The best way to find something new and enjoyable is undoubtedly a recommendation by a friend with shared tastes, or some other tried and trusted source. Competitions can reveal wines worth trying, as can the Platter Guide, with fewer surprises (good and ill) but more comprehensively. The 2012 edition of the guide is on the shelves at R160.
I must disclose an interest here, as a taster, editor and writer for the three months or so of the guide’s most frantic period of production — one of 15 tasters, in fact. It is enough to ensure that, despite a sincere striving for objectivity, a range of vinous aesthetics colours the results.
Inevitably, for example, I can’t agree with all the ratings (high and low) given by my colleagues and the feeling is surely mutual. It’s an ineluctable consequence of having to deal individually with all those 7?000 wines parcelled out between us. What generally happens with panels of tasters, as found in most big competitions, is that these differences of taste get averaged out.
There is no entirely satisfactory method of judging large numbers of wine on behalf of others — a sad conclusion applying also to the vexed question as to whether wines should be judged “blind”, as is usual in competitions, or judged knowing their identities, track records and likely development, as in Platter (except for the unsighted judging of the five-star candidates).
Although I can’t even agree that all the five-star wines — announced some months ago — deserve that status, I’m unreservedly enthusiastic about the Wines and Winery of the Year announced at the Platter launch last week.
The top white award went to Badsberg Badslese 2009, a stunningly good dessert wine. It’s the first time the honour goes to a former co-op; the first time to a winery in hot, inland Rawsonville in the Breede River Valley.
More expected as a winner, perhaps, is the Red Wine of the Year, Chamonix Pinot Noir Reserve 2010, although it is unprecedented for a pinot noir to be so acclaimed. But this Franschhoek winery has become no stranger to applause in the decade of Gottfried Mocke’s rule over vineyards and cellar.
These results derive from voting in the five-star taste-off, but Winery of the Year is the editor’s choice and clearly based on performance. This year it was another Franschhoek producer, Boekenhoutskloof, which not only achieved five stars for its Syrah, Cabernet Sauvignon and Semillon Noble Late Harvest, but also won the “Superquaffer” award for the white blend in its great-value Wolftrap range.
Cellarmaster Marc Kent has led Boekenhoutskloof to an unprecedented number of five-star winners over the years and this recognition is richly deserved.

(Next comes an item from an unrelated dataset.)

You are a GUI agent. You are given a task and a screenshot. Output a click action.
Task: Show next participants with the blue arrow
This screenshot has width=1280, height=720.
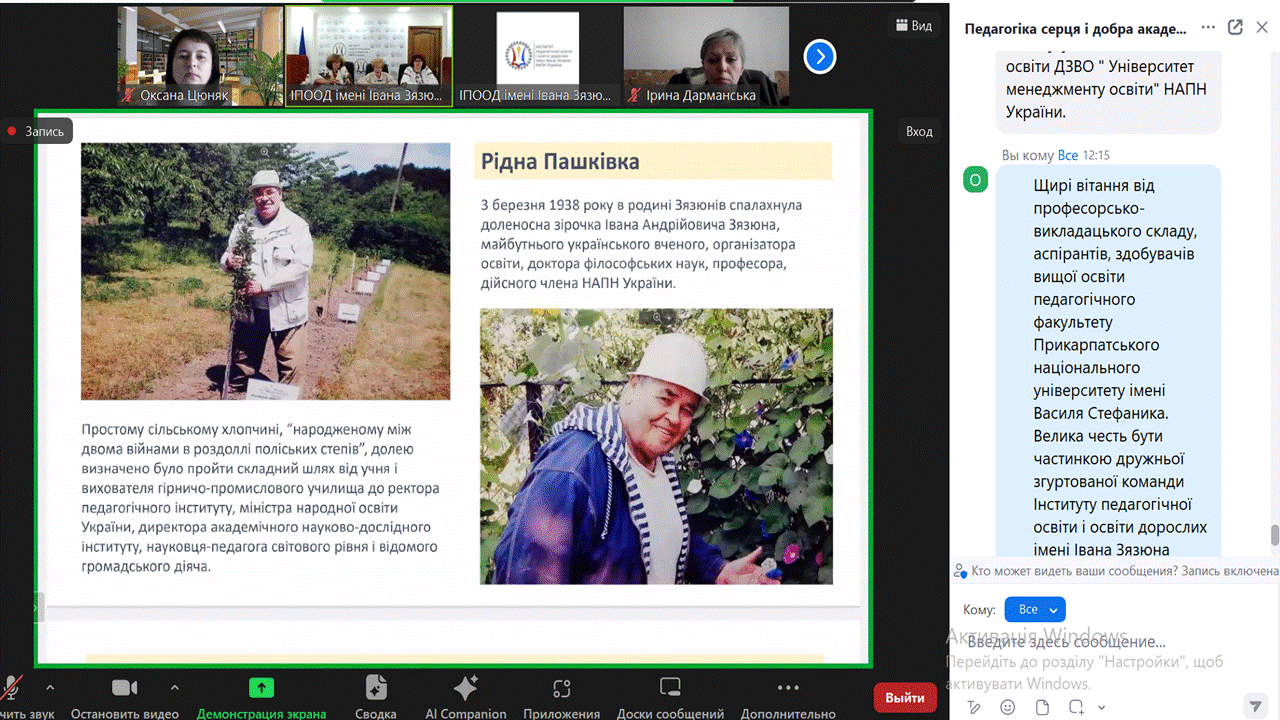point(820,57)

Recommended under R100 this week:
Paul Cluver Cabernet Franc 2009. Spicy, herbal and fragrant, balancing ripe richness with elegance. Good drinking now. A smart example of a variety sharing much with its close relative, cabernet sauvignon. And a bargain at R80, only from Woolworths.
Recommended under R50:
Porcupine Ridge Sauvignon Blanc 2011. This whole range from Boekenhoutskloof reliably offers carefully made, good-value wine — like this lightish, easy bottle of tropical and grassy refreshment. Closer to R40, if you’re lucky.